Nic dziwnego, że ci ludzie którzy brali udział w tej debacie nie doceniają siły youtuberów-podróżników, młodych, ambitnych ludzi, którzy sami robią lepszy kontent niż w TV i w radiu, i nie muszą żyć na łasce żadnych sponsorów, polityków - bo jednak każdy jeden pewnej opcji politycznej służy: Sekielski - liberalno-demokratycznej z elementami państwa "oświeconego" bez religii, Ewart - matriarchalnego socjalliberalizmu nienawidzącego kultury białej rasy, a Bojanowski jest zwolennikiem radykalnego "antyfaszyzmu", który nienawidzi żadnych postaw antykomunistycznych, tylko robi to, co pewien filozof 150 lat temu uważał za słuszne: znieść porządek i ład społeczny uinstytucjonalizowany w imię szeroko pojętej "walki klas".
Już dawno media linearne u nas umarły, bo zwyciężyły pewne układy i "układziki" dziennikarzy z politykami. Jednak widać ci goście tego nie widzą.
A co do Gutowskiego i jego reportażu "Don Stanislao" to on dużo lepiej został rzetelnie przygotowany, niż filmy Braci Sekielskich, tak że więc, sama nagroda jemu się sto razy bardziej należała. Ale byłbym w stanie być skłomny do tego, że wspieram tutaj dziennikarzy walczących z grzechami hierarchów Kościoła Katolickiego poprzez samo ich rugowanie z przestrzeni publicznej, spychanie na margines.

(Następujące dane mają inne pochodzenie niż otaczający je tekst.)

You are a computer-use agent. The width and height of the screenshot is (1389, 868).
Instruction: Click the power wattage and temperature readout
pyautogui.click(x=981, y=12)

Taki reportaż albo telewizyjny, albo radiowy, czy prasowy nie ma na celu tego robić. Dziennikarz pełni rolę rzeczoznawcy spisującego pewien "protokół" z oględzin miejsca zdarzenia, a widzowie sami z tego powinni wyciągać z tego materiału płynące wnioski.
Pojęcie mediów jako tzw. "IV. władzy" kontrolującej wszystkich i wszystko, powinno być bardziej regulowane pewnymi zasadami wzorca, na którym dany materiał ma się opierać. A trudno jest zbawić cały świat za pomocą słowa mówionego, obrazu kamery czy notatek prasowych. Tylko że "deifikacja" zawodu dziennikarza (tożsama z deifikacją zawodu lekarza) wymusza takie myślenie o wybawieniu ze wszelkich kłopotów tego świata społeczeństwa otwartego. Nie tego jednak tacy filozofowie jak Karl Popper czy Hans Gadamer myśląc o społeczeństwie otwartym chcieli, mając na myśli pełnienie pewnej roli w społeczeństwie w zakresie analizy rzeczywistości wystawianie pewnych diagnoz i leczenie danych chorych elementów systemu "in cito". Nie wszędzie nastanie równość, ład i harmonia.